Shakespeare’s Hamlet unfolds with a melancholy environment, as the young Hamlet enters the stage troubled by the recent death of his father and marriage of his mother to his uncle Claudius. Hamlet is greatly perturbed by the events as conveyed in his first exchange with Claudius:
Claudius: But now, my cousin Hamlet, and my son—
Hamlet: (aside) A little more than kin and less than kind.
Claudius: How is it that the clouds still hang on you?
Hamlet: Not so, my lord. I am too much i’ the sun. (I. ii. 64-67)

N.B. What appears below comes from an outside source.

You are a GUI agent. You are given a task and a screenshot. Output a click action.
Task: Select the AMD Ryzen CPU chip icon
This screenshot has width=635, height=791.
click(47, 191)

In this exchange, Claudius refers to Hamlet as both cousin and son, which angers Hamlet. Hamlet says that Claudius is now “more than kin,” as he is now his stepfather, but quickly adds that Claudius is “less than kind.” This is in part due to the fact that Claudius has so hastily married Gertrude, as Hamlet points out, “The funeral baked meats / Did coldly furnish forth the marriage tables” (I. ii. 179-180).

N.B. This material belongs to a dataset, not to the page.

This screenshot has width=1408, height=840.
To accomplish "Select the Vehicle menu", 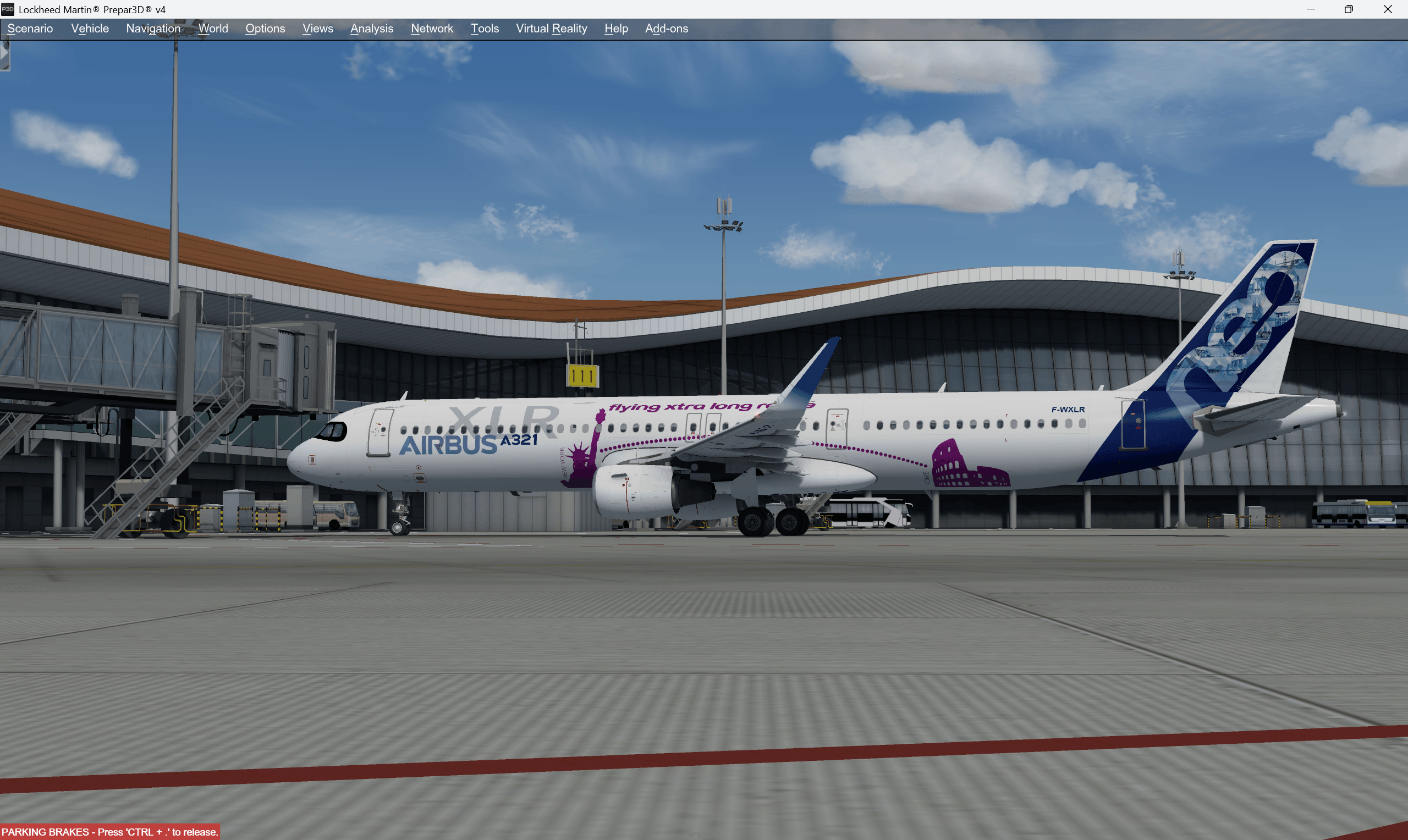I will click(x=90, y=28).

Indeed, the death of his father and remarriage of his mother have a great effect on Hamlet, and he spends the majority of the play consumed with grief. He explains:
'Tis not alone my inky cloak, good mother,
Nor customary suits of solemn black,
Nor windy suspiration of forced breath,
No, nor the fruitful river in the eye,
Nor the dejected 'havior of the visage,
Together with all forms, moods, shapes of grief,
That can denote me truly. These indeed “seem,”

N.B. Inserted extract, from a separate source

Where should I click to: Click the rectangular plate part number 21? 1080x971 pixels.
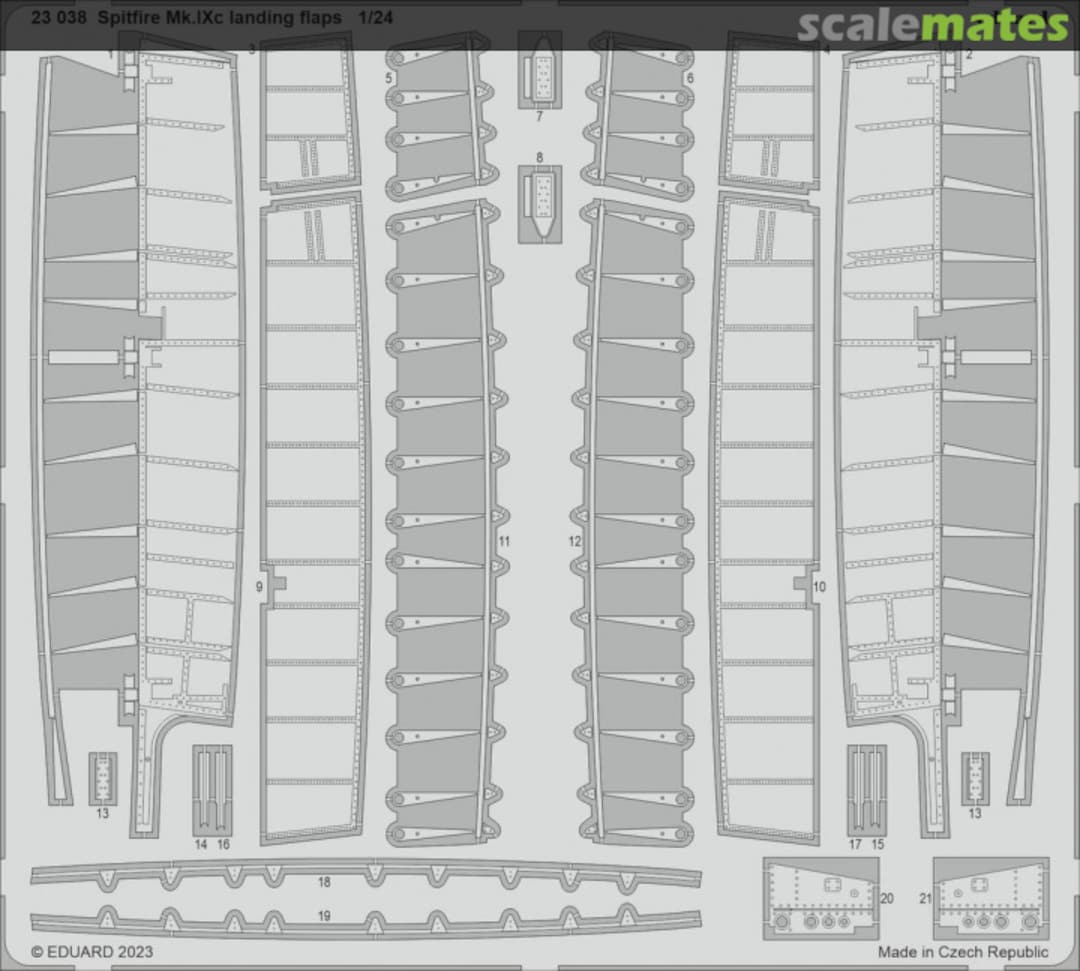click(990, 897)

For they are actions that a man might play.
But I have that within which passeth show,
These but the trappings and the suits of woe. (I. ii. 77-86)
In this passage, Hamlet explains that his mourning, dark clothes, weeping and sighs are just surface expressions of the true grief he feels. He is truly angered and upset about his father’s death and mother’s hasty remarriage. He goes on to state, “Within a month, / Ere yet the salt of most unrighteous tears / Had left the flushing her galled eyes, / She married” (I. ii. 154-57). In this hyperbole, Hamlet claims that his mother remarried before her tears over her husband’s death even dried. He then states, “It is not nor it cannot come to good, / But break, my heart, for I must hold my tongue” (I. ii. 159-60). Thus, Hamlet is unhappy because not only has his father died and his mother married his uncle, he cannot adequately express his melancholy or objection. He therefore spends his time wandering around the castle in mourning clothes, contemplating the death of his great father and loathing the fact that his mother has so readily remarried.